Make no mistake about it, the president of Youngstown State University, Dr. Cynthia Anderson, is the administration. So when the faculty members bemoan the fact that the administration isn’t being fair in contract negotiations and isn’t showing them the respect they deserve, they’re talking about Anderson.
Yes, the former vice president of student affairs who brought tears of joy to so many on campus when she was named president, has turned out to be the slayer of the faculty dragon.

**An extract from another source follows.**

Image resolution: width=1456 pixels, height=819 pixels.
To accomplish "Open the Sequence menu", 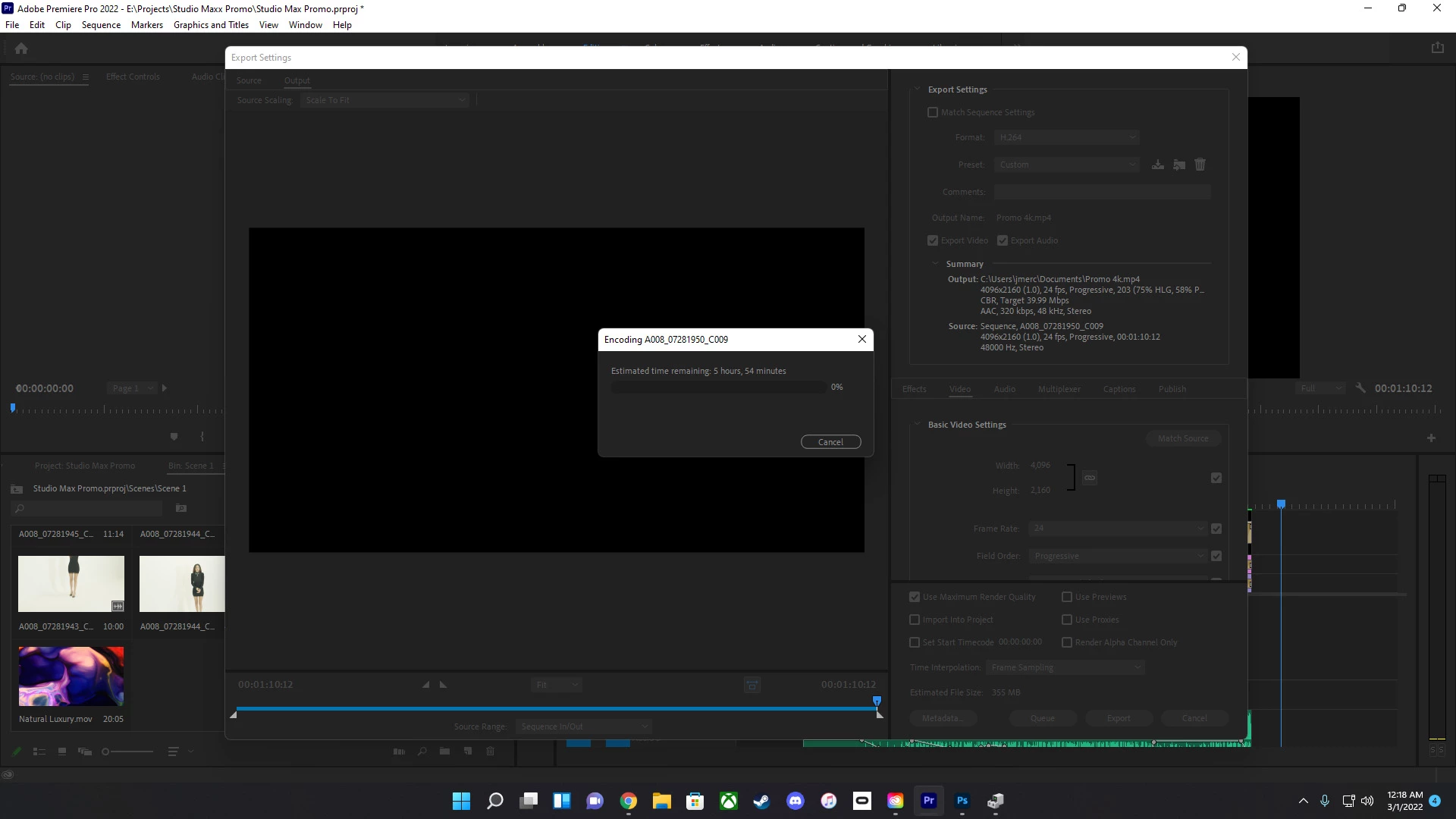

The decision Thursday night by the executive committee of the union — the YSU chapter of the Ohio Education Association — not to take the membership out on strike Friday morning should be seen as a feather in the president’s cap. Why? Because throughout the contract talks, Anderson remained so firm in her position that the university would not give away the store the way it had three years ago, that even her most ardent supporters for the presidency were taken aback. After all, the unions on campus thought they were getting a pushover in the executive suite — someone who was one of them, whose roots at YSU go all the way back to her days as a student.
The YSU-OEA tried the tug-at-the-heartstrings approach in spinning why the executive committee decided not to hit the bricks.
“Just as the students stood up for us, we are now standing up for the students,” said Dr. Sherry Linkon, union spokeswoman and co-director of the Center for Working Class Studies. “Continuing to work will release financial aid for the students and ensure that the fall semester will start on time.”
(Look closely and you’ll find a tear- stain here.)
Classes will begin Monday. Because of the collapse of the contract talks, federal financial aid for those attending YSU had been withheld by the administration — on the advice of a U.S. Department of Education official in Chicago.
Linkon said that executive committee members, who met after the final- and-best offer from the administration was voted down by the membership Thursday evening, did not want the students to suffer any further financial hardship.
But here’s an explanation for why the strike was called off that has more credence than the “We’re doing it for the students” explanation: Anderson mugged the faculty and now the YSU/OEA is trying to find a little sugar to add to the bitter pill they will have to swallow by seeking to return to the bargaining table. Remember, they had insisted all long that a strike was the best bargaining chip they had. What happened?
The vote on the final-and-best offer from the administration contains the answer. Despite Linkon’s insistence that it was rejected by a “pretty substantial majority,” sources say there was an approximately 40-vote margin. In other words, a goodly number of faculty members were willing to accept what the administration had put on the table.
Had a substantial majority voted against the offer, the faculty would be on the streets today with pickets.
Since she has been president, Anderson has shown a willingness to stand up to the university community — as when she refused to repudiate the new state collective bargaining law, commonly referred to as Senate Bill 5. The unions on campus wanted her to join them in urging a no vote on SB 5 in the Nov. 8 referendum, but she refused to take a position.
By any measure, the contract talks with the faculty union have been her greatest challenge to date, and she has demonstrated that she will not be cowed by personal attacks or threats of a strike. Her salary and benefits have been the target of criticism and she has been confronted with the idea of “shared sacrifice.”
The president must know the people of the Mahoning Valley will not take kindly to her and other high level administrators dodging the bullet that everyone else must bite.
She has correctly judged that there is limited public sympathy for those who work at Youngstown State University. The last three-year contract was a boondoggle that exacerbated the institution’s financial difficulties.
Now it’s time to pay the piper — and Anderson is calling the tune.
Her tough stance against the YSU-OEA is a signal to the other unions on campus: Brace yourselves.